3.4. NO SONHO DO GIGANTE

3.4.1 A dona da voz

Há que se destacar, aliás, que a voz da narradora, nessa narrativa, tem presença mais constante e incisiva do que na primeira jornada, não se limitando a abrir e fechar os episódios, como naquela, mas interferindo sistematicamente na história, a ponto de interagir com os personagens em alguns momentos e dizer-lhes o que fazer.
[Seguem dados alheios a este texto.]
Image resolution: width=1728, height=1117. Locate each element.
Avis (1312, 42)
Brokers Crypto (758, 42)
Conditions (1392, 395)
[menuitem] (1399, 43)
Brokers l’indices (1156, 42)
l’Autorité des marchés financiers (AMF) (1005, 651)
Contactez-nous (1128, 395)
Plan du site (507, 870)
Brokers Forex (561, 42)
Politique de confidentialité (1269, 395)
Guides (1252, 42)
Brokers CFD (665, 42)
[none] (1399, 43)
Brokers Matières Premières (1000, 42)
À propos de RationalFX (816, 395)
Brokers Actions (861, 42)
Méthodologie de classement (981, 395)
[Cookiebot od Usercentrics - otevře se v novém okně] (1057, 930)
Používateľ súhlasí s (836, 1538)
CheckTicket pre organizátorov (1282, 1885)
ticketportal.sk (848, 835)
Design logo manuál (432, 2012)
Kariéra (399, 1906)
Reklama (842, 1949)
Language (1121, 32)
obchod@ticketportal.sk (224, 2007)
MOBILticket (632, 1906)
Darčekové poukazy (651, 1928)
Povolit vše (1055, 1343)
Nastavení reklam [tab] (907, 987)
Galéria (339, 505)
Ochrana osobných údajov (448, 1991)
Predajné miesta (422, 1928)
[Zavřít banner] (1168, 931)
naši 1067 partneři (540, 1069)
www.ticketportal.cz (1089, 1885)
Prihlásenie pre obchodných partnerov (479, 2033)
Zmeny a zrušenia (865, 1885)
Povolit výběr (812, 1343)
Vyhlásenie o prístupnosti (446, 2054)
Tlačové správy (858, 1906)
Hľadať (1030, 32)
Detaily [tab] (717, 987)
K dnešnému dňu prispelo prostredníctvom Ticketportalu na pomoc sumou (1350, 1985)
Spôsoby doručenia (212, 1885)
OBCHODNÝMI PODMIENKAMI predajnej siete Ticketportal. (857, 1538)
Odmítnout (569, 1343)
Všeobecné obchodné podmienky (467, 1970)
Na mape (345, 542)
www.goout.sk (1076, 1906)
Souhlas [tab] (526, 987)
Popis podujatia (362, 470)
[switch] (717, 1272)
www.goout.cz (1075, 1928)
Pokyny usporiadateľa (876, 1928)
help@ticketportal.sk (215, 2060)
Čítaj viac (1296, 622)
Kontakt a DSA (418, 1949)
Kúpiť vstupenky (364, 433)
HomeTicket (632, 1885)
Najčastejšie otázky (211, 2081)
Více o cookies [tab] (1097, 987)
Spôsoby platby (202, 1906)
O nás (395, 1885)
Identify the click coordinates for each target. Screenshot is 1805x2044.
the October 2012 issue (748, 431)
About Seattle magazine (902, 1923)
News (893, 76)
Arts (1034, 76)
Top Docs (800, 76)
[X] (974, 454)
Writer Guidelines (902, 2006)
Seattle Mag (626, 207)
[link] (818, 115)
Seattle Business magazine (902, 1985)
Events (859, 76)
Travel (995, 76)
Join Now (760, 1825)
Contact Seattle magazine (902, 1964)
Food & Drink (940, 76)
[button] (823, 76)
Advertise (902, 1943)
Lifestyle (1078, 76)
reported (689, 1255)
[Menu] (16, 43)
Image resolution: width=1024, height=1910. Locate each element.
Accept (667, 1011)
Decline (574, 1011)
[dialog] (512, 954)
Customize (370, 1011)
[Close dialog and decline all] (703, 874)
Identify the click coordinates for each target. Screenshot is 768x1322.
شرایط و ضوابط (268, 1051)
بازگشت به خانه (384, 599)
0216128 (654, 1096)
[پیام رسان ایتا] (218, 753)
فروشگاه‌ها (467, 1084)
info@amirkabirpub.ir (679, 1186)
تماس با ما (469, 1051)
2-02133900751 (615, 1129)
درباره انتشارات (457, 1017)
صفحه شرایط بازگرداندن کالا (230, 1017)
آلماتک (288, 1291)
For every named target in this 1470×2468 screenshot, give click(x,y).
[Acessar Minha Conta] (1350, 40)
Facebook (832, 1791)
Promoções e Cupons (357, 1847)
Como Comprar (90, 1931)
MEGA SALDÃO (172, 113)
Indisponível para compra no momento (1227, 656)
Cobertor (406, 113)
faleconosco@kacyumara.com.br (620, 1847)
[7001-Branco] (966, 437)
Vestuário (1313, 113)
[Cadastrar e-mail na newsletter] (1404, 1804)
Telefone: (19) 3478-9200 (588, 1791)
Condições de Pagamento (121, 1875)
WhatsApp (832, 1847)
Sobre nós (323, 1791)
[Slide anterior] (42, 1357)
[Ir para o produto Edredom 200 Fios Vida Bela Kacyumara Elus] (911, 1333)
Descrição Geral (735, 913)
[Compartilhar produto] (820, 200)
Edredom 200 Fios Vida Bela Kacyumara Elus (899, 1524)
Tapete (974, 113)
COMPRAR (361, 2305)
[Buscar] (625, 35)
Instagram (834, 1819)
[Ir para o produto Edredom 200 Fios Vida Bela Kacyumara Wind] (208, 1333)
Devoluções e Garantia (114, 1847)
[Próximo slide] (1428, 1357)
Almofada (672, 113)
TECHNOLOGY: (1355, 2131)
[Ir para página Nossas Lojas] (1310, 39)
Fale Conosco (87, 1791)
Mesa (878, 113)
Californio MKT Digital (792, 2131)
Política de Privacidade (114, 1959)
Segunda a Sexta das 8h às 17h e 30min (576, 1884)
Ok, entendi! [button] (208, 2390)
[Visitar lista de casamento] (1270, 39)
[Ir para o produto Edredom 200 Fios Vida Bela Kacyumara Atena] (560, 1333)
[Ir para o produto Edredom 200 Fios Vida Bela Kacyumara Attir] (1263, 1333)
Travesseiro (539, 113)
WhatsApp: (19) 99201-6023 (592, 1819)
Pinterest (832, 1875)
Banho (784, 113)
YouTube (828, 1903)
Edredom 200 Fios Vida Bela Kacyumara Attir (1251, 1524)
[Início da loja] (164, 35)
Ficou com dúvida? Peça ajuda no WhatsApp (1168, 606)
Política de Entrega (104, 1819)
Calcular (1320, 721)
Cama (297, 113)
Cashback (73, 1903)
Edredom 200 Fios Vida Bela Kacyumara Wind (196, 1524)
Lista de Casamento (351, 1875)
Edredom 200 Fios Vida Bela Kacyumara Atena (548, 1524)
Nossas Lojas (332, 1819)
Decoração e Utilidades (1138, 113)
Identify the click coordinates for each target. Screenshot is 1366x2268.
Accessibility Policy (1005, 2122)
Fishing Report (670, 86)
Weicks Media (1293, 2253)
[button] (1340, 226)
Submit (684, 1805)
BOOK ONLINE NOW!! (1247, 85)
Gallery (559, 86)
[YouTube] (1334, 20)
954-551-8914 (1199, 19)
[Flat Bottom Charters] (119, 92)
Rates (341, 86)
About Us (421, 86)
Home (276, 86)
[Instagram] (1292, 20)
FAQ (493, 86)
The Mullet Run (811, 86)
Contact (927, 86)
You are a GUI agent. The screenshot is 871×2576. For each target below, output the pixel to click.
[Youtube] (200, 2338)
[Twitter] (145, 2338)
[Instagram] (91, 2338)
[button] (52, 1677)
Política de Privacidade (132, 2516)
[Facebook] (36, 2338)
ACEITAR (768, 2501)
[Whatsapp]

É o que acontece, por exemplo, quando dois bêbados comentam, em frente a um cartaz que anuncia Maria como a mais nova atração do teatro, sobre a sorte da menina em ter ficado famosa e rica da noite para o dia, momento em que se ouve a voz da narradora, indagando “E a infância, onde é que fica? Tira o nome de Maria da boca que dessa estória louca ocês num sabe um á! Vão andá! Pega a trilha! Minha réiva num é pouca, co’essa história à revelia!”84

Pela expressão corporal dos atores, vê-se que a voz é ouvida pelos bêbados, mas estes, confusos, ignoram-na e seguem cambaleantes. Noutra sequência, no entanto, já no segundo episódio, quando Maria encontra Dom Chico Chicote (Rodrigo Santoro) pela primeira vez, e este se apresenta como um servidor dos sonhos, do amor e da poesia, novamente a narradora intervém, travando com Chico o seguinte diálogo:

NARRADORA:

E vamo parando nesse tanto, que tô saindo do meu canto pra vê mió essa estória...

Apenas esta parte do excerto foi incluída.